### Data extract
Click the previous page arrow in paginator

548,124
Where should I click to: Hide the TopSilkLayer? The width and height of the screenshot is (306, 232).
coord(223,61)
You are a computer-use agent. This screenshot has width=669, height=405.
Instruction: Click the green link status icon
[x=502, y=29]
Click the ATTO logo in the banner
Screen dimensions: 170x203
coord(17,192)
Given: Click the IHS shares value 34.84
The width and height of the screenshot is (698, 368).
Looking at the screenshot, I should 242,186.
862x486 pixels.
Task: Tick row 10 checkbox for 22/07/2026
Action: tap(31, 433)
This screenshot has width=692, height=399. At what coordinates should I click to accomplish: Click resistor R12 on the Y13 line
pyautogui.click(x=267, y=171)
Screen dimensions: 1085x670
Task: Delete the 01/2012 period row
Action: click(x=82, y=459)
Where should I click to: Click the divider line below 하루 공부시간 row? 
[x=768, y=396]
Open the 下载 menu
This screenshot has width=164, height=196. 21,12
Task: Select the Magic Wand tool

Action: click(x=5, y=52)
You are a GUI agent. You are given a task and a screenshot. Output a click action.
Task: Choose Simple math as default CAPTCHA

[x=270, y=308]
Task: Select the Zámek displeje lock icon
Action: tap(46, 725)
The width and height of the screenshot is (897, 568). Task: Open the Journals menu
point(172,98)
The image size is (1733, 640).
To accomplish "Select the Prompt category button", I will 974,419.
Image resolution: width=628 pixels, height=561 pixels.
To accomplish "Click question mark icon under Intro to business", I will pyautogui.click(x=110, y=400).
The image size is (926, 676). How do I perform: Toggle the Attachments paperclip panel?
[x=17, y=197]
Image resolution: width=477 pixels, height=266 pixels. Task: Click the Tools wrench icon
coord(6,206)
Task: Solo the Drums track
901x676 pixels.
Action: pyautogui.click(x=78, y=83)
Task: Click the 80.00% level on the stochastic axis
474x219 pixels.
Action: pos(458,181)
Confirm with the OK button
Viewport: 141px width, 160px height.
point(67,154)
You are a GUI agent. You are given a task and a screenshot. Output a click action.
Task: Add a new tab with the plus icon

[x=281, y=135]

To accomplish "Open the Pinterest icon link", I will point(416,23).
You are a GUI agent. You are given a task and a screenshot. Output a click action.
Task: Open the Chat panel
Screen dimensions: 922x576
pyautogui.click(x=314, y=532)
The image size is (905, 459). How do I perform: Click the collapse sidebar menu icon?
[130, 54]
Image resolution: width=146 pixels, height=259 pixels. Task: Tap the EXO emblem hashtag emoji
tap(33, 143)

### What this task involves
Whenever a line in the material above holds the string "will", copy that line in full.

### Written answer
To accomplish "Select the Prompt category button", I will 974,419.
To accomplish "Click question mark icon under Intro to business", I will pyautogui.click(x=110, y=400).
To accomplish "Open the Pinterest icon link", I will point(416,23).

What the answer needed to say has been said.